- _TASK OBJECTIVE_
Copy the items word for word, beginning with their first line and stopping after the line that contains "Action: click(x=103, y=23)".

- _GIVEN INFORMATION_
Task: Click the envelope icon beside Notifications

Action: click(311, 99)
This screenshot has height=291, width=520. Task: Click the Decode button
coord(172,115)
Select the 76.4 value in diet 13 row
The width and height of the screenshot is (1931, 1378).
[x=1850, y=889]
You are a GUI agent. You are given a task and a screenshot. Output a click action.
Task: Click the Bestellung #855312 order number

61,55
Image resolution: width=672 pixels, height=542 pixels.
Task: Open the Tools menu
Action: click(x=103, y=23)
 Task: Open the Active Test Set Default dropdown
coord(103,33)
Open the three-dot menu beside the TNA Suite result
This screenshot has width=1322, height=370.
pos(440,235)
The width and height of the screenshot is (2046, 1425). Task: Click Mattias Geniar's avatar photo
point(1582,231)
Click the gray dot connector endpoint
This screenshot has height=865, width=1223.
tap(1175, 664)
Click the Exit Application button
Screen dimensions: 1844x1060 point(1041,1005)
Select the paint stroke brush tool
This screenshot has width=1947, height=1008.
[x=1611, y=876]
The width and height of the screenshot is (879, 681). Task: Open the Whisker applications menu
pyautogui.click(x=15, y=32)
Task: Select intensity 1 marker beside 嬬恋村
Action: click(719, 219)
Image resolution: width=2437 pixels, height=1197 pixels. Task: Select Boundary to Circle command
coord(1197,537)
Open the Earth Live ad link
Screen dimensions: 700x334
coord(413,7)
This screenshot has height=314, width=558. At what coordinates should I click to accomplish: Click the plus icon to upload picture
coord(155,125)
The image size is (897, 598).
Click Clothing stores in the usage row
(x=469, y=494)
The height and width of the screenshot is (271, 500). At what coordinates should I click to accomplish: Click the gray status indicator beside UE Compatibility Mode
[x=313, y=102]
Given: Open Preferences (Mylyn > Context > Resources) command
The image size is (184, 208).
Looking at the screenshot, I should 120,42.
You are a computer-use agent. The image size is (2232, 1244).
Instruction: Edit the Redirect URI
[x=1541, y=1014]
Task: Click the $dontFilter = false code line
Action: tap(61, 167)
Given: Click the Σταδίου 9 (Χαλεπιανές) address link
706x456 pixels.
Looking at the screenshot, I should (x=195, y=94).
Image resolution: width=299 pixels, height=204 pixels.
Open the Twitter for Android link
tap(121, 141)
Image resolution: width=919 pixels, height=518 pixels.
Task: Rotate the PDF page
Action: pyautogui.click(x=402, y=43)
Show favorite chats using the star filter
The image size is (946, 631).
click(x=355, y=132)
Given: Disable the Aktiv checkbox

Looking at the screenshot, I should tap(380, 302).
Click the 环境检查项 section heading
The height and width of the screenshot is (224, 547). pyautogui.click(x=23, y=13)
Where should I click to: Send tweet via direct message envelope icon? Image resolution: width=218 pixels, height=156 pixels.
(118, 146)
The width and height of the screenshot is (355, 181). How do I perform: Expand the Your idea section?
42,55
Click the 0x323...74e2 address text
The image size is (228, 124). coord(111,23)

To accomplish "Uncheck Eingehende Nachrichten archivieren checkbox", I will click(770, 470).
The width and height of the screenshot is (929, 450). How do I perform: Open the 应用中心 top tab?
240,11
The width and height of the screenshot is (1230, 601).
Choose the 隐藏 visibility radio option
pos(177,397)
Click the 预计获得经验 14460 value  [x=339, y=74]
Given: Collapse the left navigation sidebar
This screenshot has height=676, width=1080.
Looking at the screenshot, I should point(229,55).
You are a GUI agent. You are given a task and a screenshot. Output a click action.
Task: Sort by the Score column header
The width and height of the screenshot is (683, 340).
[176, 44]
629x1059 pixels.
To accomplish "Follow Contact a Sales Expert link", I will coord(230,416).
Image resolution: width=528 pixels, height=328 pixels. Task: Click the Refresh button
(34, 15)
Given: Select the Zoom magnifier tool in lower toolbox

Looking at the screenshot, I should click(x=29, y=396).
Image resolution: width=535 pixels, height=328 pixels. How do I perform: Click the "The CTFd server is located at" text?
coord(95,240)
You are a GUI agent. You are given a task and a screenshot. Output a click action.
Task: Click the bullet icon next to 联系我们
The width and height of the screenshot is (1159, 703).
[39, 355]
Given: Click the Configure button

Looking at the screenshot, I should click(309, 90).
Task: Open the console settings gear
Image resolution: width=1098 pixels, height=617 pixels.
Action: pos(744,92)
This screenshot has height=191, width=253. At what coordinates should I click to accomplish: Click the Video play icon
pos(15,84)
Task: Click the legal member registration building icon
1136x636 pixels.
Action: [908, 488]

- _RESULT_
Task: Click the envelope icon beside Notifications

Action: click(311, 99)
This screenshot has height=291, width=520. Task: Click the Decode button
coord(172,115)
Select the 76.4 value in diet 13 row
The width and height of the screenshot is (1931, 1378).
[x=1850, y=889]
You are a GUI agent. You are given a task and a screenshot. Output a click action.
Task: Click the Bestellung #855312 order number

61,55
Image resolution: width=672 pixels, height=542 pixels.
Task: Open the Tools menu
Action: click(x=103, y=23)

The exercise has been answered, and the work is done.